** Opening INFORMATION SUPPLIED block **

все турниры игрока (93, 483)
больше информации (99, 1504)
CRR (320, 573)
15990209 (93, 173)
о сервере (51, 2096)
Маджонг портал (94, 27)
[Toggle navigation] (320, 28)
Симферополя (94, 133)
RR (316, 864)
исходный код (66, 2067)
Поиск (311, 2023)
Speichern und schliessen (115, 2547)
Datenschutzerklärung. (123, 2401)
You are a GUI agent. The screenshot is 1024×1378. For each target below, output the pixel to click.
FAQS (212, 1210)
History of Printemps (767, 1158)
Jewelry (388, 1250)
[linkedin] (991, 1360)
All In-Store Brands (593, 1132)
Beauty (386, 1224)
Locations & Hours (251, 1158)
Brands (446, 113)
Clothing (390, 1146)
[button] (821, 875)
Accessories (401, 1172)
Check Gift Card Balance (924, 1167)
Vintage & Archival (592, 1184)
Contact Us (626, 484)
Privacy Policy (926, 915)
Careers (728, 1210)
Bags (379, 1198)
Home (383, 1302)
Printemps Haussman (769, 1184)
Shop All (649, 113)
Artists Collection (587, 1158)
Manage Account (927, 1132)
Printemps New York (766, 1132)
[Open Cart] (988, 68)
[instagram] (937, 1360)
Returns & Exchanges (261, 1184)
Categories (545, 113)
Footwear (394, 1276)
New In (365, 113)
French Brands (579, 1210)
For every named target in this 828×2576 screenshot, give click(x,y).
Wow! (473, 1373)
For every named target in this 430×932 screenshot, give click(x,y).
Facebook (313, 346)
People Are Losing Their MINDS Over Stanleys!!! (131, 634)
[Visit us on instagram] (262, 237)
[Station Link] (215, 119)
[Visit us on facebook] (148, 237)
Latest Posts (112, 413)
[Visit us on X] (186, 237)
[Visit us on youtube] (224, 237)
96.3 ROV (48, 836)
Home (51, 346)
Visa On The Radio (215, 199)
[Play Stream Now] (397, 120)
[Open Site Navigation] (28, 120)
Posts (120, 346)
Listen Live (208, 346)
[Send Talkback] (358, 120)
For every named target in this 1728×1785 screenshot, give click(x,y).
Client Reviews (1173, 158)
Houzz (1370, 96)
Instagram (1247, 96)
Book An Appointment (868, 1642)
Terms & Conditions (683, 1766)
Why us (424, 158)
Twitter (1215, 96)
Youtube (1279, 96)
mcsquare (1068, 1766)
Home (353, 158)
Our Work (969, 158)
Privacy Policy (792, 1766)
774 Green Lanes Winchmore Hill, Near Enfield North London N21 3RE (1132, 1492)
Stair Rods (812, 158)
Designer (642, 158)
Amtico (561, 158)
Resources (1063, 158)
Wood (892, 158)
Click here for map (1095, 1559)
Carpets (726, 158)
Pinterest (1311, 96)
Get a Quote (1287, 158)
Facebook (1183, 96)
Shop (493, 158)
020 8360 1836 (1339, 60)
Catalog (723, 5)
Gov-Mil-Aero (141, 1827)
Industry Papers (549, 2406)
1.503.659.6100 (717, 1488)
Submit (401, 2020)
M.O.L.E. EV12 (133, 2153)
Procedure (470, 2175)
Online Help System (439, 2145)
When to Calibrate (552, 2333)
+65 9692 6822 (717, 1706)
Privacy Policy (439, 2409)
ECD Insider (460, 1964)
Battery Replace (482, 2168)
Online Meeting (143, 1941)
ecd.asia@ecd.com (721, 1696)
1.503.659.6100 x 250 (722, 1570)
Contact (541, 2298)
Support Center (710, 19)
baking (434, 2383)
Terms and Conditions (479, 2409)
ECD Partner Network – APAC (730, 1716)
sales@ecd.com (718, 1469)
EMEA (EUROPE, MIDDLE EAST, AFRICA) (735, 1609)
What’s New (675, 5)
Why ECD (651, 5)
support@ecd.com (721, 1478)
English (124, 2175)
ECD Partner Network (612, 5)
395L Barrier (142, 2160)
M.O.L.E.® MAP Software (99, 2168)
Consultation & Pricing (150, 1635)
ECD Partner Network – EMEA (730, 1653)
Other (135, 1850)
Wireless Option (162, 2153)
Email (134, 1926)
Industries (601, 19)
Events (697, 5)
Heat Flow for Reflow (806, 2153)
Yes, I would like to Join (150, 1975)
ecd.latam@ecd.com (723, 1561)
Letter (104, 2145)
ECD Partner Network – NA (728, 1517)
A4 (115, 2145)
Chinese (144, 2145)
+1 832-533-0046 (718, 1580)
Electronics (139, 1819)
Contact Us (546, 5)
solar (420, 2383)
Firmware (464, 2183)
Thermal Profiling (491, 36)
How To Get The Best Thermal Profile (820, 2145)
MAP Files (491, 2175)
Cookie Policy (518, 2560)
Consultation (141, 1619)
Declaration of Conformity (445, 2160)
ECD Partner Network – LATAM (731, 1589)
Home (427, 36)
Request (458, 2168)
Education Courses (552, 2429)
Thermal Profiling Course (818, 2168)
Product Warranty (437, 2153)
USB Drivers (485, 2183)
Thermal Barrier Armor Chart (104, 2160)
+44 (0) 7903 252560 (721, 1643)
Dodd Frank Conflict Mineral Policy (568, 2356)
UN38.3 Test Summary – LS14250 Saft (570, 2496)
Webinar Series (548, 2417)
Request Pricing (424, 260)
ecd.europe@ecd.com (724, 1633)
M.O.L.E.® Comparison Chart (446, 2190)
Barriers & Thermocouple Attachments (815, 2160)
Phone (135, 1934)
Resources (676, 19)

** Closing INFORMATION SUPPLIED block **

INSTRUCTIONS TO FOLLOW: The range runs from the line above containing "Support Center (710, 19)" to the line containing "Thermal Profiling Course (818, 2168)", inclusive. Restate those lines word for word and no others.

RESPONSE BOX:
Support Center (710, 19)
baking (434, 2383)
Terms and Conditions (479, 2409)
ECD Partner Network – APAC (730, 1716)
sales@ecd.com (718, 1469)
EMEA (EUROPE, MIDDLE EAST, AFRICA) (735, 1609)
What’s New (675, 5)
Why ECD (651, 5)
support@ecd.com (721, 1478)
English (124, 2175)
ECD Partner Network (612, 5)
395L Barrier (142, 2160)
M.O.L.E.® MAP Software (99, 2168)
Consultation & Pricing (150, 1635)
ECD Partner Network – EMEA (730, 1653)
Other (135, 1850)
Wireless Option (162, 2153)
Email (134, 1926)
Industries (601, 19)
Events (697, 5)
Heat Flow for Reflow (806, 2153)
Yes, I would like to Join (150, 1975)
ecd.latam@ecd.com (723, 1561)
Letter (104, 2145)
ECD Partner Network – NA (728, 1517)
A4 (115, 2145)
Chinese (144, 2145)
+1 832-533-0046 (718, 1580)
Electronics (139, 1819)
Contact Us (546, 5)
solar (420, 2383)
Firmware (464, 2183)
Thermal Profiling (491, 36)
How To Get The Best Thermal Profile (820, 2145)
MAP Files (491, 2175)
Cookie Policy (518, 2560)
Consultation (141, 1619)
Declaration of Conformity (445, 2160)
ECD Partner Network – LATAM (731, 1589)
Home (427, 36)
Request (458, 2168)
Education Courses (552, 2429)
Thermal Profiling Course (818, 2168)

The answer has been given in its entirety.